[[ Records for processing, beginning ]]

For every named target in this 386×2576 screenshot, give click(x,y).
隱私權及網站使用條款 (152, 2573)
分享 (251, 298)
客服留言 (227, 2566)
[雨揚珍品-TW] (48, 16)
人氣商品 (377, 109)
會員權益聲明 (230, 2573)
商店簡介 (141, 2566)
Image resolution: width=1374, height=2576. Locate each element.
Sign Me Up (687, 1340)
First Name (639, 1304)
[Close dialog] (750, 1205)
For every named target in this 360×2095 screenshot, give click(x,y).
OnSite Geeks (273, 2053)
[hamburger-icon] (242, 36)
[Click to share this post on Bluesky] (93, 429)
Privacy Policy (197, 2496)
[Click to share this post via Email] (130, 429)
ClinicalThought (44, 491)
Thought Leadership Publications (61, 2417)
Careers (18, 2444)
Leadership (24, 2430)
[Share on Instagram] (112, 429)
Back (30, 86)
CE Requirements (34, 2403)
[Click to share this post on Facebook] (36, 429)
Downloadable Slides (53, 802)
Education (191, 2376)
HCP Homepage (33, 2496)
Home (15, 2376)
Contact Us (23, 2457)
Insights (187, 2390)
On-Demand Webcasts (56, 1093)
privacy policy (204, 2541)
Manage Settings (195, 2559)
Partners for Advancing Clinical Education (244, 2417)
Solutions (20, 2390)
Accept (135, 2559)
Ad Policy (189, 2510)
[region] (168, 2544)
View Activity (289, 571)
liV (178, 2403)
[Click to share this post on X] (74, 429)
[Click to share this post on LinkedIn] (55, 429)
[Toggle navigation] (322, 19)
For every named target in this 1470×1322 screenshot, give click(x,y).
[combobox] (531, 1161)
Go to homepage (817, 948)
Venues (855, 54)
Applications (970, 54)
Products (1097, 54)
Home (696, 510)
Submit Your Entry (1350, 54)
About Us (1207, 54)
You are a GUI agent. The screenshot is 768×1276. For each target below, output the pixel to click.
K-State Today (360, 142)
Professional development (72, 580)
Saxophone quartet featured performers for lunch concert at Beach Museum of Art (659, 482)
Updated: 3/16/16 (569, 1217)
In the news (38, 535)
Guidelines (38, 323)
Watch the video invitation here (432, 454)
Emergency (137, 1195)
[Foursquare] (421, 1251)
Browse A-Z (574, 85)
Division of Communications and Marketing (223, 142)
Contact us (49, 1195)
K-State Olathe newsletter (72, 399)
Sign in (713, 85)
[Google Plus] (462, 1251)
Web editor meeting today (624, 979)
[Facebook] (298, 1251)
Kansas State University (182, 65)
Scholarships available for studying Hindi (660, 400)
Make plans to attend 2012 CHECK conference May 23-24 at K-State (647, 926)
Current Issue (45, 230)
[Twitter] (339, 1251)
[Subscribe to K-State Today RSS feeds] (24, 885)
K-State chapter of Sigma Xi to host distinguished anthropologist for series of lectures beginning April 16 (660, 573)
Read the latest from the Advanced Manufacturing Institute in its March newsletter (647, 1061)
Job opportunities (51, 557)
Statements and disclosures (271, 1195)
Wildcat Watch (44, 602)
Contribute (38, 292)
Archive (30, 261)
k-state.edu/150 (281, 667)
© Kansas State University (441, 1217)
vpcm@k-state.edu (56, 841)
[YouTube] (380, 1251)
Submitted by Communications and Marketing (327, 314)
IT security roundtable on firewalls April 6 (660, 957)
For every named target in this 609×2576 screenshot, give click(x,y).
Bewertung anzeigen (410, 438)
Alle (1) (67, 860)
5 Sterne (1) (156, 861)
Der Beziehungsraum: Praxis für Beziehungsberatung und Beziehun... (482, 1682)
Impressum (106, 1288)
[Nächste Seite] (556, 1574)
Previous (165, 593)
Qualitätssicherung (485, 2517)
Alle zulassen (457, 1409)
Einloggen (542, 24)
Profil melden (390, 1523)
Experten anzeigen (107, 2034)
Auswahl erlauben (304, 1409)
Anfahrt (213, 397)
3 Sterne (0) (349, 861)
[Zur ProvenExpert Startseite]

[[ Records for processing, end ]]

_Task statement:_ A single number is expected: how many lines in the records contain the string "Facebook".

_Exercise result:_ 2